## DO THIS
Starting at the line containing "Click the digit 4 on the brake pad" and ending at the line containing "Mark the right", write those lines out again with "angled" swapped for "slanted" and nothing else changed. Leave the pictures out.

## EXCERPTED DATA
:::::
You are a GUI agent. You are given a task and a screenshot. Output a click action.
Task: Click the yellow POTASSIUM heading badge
:::::
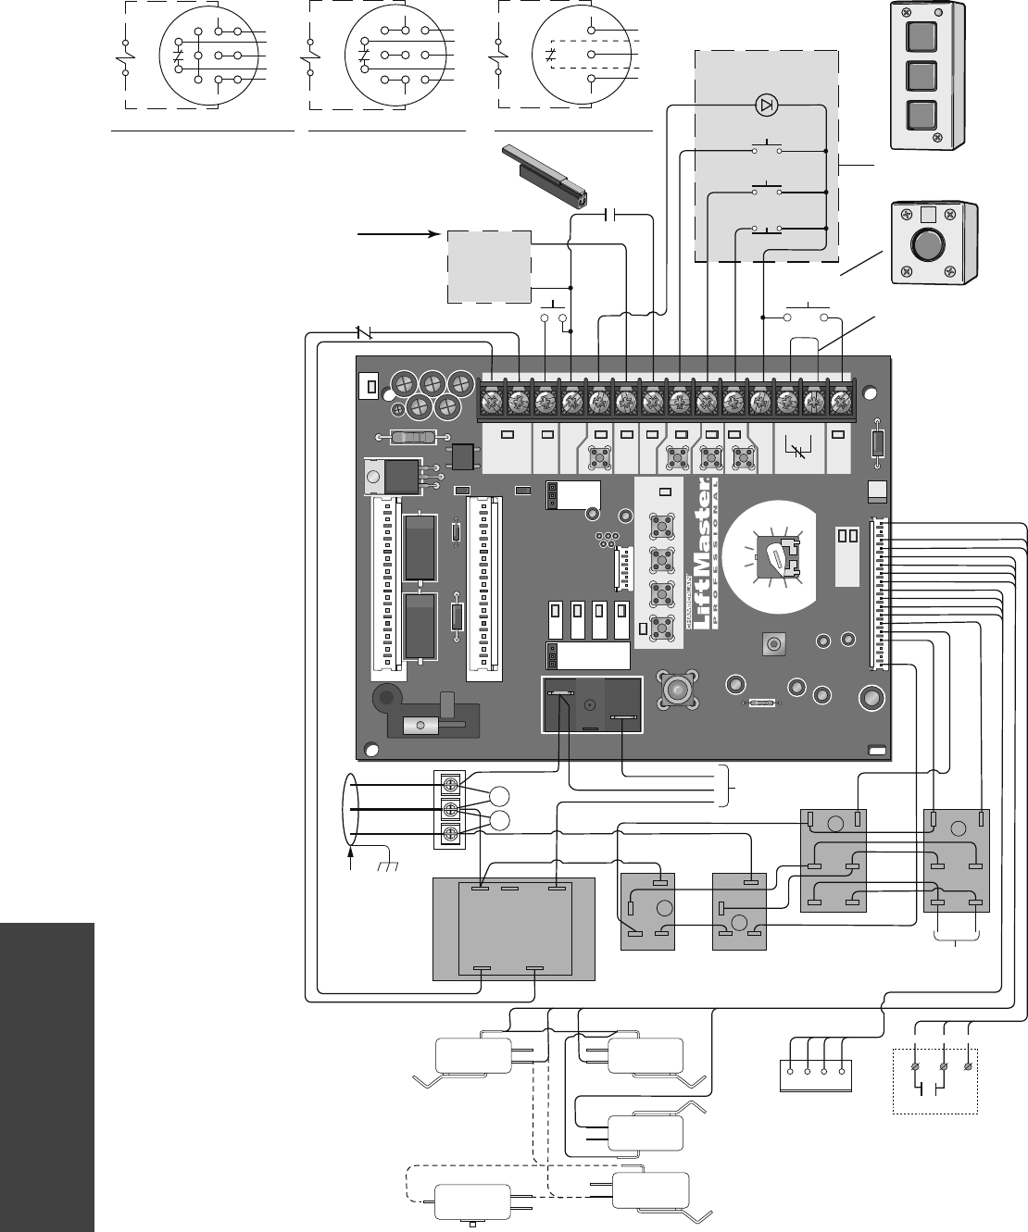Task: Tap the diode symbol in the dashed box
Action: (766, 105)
:::::
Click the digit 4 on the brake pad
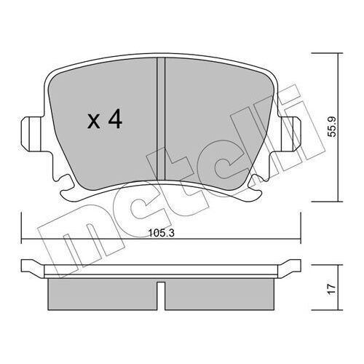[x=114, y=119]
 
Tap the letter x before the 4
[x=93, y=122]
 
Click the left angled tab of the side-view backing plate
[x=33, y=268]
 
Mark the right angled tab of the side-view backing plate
:::::
## ANSWER BELOW
Click the digit 4 on the brake pad
[x=114, y=119]
 
Tap the letter x before the 4
[x=93, y=122]
 
Click the left slanted tab of the side-view backing plate
[x=33, y=268]
 
Mark the right slanted tab of the side-view backing plate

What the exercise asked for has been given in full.